Tire performance evaluation (1) Wet road braking performance (wet braking test)
A 1800CC, domestic FF vehicle is fitted with a four-wheel test tire, the braking distance on a wet road surface is measured at an initial speed of 80 km / h on the test course, and the reciprocal of the distance is an index with Comparative Example 1 being 100. expressed. The larger the value, the better the braking performance.
(2) Rolling resistance Rolling resistance is coasting when a test tire is rotated at a speed of 0 to 180 km / h under the action of a load of 300 kg using a rotating drum having an outer diameter of 1707 mm and a width of 350 mm having a smooth steel surface. The resistance coefficient was obtained by dividing the resistance value by the applied load. The rolling resistance coefficient is indicated by an index with Comparative Example 1 as 100. The larger the value, the better.
(3) Electric resistance The electric resistance is set to 100V when the copper plate [200 mm (width) x 300 mm (length)] is laid on the tire ground contact surface and the load of 300 kg is applied, the electrical resistance between the tread ground contact surface copper plate and the rim flange is 100 V. Measured with If the electrical resistance exceeds 10 10 Ω, there may be a concern about problems such as radio noise.

* 1 JSR # 1500
* 2 NIPSEAL AQ, manufactured by Tosoh Silica Corporation
* 3 Asahi Carbon Co., Ltd., trade name “# 80”
* 4 Si69 bis (3-triethoxysilylpropyl) tetrasulfide manufactured by Degussa
* 5 Product name "TDAE" manufactured by Nippon Oil Corporation
* 6 Ouchi Chemical Industry Noxeller D
* 7 Ouchi Chemical Industry Nocrack 6C
* 8 Ouchi Chemical Industry Noxeller NS

  As can be seen from Table 1, the samples of Examples 1 to 5 using the rubber composition of the present invention are all excellent in wet road surface braking performance and low rolling resistance, and also have low electrical resistance. On the other hand, it was found that the samples of Comparative Examples 1 to 4 were inferior to at least one of the above performances.
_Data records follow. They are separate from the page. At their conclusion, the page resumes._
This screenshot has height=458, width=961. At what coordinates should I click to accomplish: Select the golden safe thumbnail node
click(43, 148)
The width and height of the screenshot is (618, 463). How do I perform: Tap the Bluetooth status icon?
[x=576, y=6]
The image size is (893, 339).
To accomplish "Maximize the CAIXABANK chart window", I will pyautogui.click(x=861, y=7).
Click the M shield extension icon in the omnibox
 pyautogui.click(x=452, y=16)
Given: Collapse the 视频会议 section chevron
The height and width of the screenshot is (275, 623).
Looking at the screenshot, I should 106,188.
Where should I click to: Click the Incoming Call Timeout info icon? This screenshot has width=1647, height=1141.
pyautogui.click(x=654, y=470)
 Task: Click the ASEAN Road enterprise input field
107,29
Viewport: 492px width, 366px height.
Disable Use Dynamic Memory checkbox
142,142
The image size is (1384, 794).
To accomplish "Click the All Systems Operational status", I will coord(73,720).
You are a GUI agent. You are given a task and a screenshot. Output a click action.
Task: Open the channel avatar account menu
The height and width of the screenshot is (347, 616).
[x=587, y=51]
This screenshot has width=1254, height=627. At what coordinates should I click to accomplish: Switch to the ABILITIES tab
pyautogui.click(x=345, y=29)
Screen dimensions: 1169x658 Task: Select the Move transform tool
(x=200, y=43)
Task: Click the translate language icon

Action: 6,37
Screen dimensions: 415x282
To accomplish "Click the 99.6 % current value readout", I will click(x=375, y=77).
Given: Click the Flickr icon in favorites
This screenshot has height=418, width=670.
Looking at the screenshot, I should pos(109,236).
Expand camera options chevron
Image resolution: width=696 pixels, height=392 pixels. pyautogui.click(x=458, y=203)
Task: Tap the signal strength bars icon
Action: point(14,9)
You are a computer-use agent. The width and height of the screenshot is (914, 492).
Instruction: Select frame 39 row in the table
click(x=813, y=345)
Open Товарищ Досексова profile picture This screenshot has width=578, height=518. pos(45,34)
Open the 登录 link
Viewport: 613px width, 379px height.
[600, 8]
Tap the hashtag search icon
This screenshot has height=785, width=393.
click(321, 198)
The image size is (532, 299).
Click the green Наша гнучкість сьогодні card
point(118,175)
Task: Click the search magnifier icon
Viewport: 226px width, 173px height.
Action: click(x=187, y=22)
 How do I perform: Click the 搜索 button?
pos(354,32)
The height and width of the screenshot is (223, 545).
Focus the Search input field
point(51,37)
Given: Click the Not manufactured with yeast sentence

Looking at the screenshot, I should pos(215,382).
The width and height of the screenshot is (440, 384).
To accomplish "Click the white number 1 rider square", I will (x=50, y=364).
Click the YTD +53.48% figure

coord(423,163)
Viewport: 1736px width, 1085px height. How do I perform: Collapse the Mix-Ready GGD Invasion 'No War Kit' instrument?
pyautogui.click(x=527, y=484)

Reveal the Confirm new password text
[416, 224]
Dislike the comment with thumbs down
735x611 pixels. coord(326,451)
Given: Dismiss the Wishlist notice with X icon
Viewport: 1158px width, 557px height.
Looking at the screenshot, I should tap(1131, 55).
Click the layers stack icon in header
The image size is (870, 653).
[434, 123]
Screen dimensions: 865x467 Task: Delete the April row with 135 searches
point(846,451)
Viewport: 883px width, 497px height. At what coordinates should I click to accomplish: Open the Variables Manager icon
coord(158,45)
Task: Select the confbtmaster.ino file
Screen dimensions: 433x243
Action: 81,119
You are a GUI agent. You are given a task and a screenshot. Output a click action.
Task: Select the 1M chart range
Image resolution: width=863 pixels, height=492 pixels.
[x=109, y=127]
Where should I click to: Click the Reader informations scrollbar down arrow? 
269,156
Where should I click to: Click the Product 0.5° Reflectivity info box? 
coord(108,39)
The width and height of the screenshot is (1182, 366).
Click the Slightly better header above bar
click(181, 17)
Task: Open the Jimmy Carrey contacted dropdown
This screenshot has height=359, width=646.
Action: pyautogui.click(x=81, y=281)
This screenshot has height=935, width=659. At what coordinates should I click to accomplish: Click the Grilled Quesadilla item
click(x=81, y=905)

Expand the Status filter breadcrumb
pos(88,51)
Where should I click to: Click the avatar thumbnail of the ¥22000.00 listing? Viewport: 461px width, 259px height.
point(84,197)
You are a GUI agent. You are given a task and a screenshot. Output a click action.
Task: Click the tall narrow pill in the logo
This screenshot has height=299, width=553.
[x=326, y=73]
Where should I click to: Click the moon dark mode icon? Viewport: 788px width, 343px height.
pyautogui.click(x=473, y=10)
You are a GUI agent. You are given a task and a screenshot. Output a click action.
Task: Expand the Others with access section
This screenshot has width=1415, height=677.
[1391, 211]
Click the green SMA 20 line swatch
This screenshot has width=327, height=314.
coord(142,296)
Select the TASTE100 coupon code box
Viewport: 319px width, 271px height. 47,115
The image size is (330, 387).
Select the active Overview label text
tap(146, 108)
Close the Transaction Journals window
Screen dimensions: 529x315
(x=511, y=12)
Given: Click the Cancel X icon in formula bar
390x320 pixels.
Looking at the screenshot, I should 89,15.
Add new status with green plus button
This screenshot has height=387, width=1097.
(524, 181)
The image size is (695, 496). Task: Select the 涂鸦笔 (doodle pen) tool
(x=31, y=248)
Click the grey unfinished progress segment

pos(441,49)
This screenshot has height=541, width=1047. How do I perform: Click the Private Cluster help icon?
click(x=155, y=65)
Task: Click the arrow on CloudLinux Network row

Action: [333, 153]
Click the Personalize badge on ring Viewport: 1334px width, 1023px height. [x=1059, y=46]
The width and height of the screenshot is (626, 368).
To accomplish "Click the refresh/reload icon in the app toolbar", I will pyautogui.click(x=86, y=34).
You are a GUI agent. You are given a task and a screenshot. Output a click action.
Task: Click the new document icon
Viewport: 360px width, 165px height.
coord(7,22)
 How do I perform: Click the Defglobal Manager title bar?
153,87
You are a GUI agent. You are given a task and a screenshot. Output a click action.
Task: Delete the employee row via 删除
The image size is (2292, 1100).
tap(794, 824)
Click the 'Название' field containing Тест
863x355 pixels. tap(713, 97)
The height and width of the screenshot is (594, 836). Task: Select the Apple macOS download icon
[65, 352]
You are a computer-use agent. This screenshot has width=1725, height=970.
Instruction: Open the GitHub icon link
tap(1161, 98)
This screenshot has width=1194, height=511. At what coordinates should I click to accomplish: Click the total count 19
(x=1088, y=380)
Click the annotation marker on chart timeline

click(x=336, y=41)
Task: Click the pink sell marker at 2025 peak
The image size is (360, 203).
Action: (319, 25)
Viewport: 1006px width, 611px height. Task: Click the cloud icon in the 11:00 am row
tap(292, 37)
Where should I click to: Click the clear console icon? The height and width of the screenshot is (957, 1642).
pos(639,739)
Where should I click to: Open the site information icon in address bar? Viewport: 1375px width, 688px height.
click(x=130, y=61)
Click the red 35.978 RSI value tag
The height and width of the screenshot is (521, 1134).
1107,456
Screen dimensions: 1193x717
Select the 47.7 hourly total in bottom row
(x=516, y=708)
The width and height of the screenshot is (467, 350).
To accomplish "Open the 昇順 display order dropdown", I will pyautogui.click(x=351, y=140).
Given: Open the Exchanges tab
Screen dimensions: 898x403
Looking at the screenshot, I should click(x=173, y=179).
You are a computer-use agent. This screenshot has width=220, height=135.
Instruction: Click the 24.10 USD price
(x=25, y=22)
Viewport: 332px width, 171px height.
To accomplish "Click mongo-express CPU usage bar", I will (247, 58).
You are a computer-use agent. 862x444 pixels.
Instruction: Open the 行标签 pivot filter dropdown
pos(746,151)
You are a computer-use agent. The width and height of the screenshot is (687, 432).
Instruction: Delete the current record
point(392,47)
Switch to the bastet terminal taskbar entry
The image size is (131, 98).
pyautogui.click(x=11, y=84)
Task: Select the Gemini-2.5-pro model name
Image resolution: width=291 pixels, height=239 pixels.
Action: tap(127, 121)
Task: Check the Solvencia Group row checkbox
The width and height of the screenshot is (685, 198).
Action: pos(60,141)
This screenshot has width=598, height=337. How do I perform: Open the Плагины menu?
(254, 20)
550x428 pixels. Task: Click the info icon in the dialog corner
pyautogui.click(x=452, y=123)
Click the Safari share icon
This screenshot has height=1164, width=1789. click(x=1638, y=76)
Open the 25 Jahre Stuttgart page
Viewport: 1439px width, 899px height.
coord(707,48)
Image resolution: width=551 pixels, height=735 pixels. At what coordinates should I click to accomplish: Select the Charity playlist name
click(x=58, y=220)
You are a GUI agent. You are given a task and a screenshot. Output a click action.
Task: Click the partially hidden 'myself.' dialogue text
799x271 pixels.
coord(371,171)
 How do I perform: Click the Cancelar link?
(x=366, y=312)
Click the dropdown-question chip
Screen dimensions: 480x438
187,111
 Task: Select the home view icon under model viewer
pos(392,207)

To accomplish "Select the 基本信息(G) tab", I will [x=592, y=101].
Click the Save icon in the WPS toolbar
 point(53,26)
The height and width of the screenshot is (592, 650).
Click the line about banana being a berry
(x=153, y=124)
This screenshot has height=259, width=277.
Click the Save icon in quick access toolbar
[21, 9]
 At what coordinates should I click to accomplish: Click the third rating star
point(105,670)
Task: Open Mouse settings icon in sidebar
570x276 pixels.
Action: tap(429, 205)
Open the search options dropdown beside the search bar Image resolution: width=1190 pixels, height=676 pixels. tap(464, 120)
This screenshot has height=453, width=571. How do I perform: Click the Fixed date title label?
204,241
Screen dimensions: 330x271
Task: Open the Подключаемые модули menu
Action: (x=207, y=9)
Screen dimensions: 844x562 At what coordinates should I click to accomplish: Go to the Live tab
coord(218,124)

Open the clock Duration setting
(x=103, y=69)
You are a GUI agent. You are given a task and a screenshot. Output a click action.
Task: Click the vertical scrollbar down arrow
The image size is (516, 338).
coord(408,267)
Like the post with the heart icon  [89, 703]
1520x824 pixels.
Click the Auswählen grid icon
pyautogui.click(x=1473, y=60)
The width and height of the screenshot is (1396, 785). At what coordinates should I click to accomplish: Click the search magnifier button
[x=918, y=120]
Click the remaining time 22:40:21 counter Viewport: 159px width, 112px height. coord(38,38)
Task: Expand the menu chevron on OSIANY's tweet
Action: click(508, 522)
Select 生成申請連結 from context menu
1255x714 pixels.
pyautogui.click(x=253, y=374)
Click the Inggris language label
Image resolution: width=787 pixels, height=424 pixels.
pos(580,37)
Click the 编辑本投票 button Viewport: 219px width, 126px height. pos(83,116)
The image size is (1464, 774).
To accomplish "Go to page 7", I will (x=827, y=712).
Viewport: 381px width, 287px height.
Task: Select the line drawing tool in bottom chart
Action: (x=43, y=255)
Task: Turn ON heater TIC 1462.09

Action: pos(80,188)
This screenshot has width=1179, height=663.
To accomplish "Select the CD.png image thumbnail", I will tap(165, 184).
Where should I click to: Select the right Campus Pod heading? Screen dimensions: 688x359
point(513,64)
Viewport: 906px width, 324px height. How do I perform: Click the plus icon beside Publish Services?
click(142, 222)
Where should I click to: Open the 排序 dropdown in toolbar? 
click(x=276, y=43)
  By using the rubber composition of the present invention as a tread rubber, a pneumatic tire having good wet road braking performance and low rolling resistance and low electrical resistance can be obtained.

Claims (4)

A rubber component (A) comprising at least one selected from natural rubber and synthetic diene rubber;
A filler (B) comprising carbon black (B-1) and an inorganic filler (B-2), wherein the inorganic filler content is 80% by mass or more;
Silane coupling agent (C), and
Production of a rubber composition comprising a step of kneading at least one vulcanization accelerator (D) selected from guanidines, sulfenamides, thiazoles, thiurams, dithiocarbamates, thioureas and xanthates A method,
The kneading is
First kneading in which the rubber component (A), 90% or more of the inorganic filler (B-2), all or part of the silane coupling agent (C) and the vulcanization accelerator (D) are kneaded. Steps,
The remaining inorganic filler (B-2), the remaining silane coupling agent (C) and carbon black (B-1) are added to the kneaded product obtained in the first kneading step, and the kneaded product is kneaded again. 2 kneading steps;
A process for producing a rubber composition, comprising:   2. The method for producing a rubber composition according to claim 1, wherein an amount of the filler (B) is 50 to 200 parts with respect to 100 parts by mass of the rubber component.   A rubber composition obtained by the production method according to claim 1.   A tire, wherein the rubber composition according to claim 3 is used for a tread.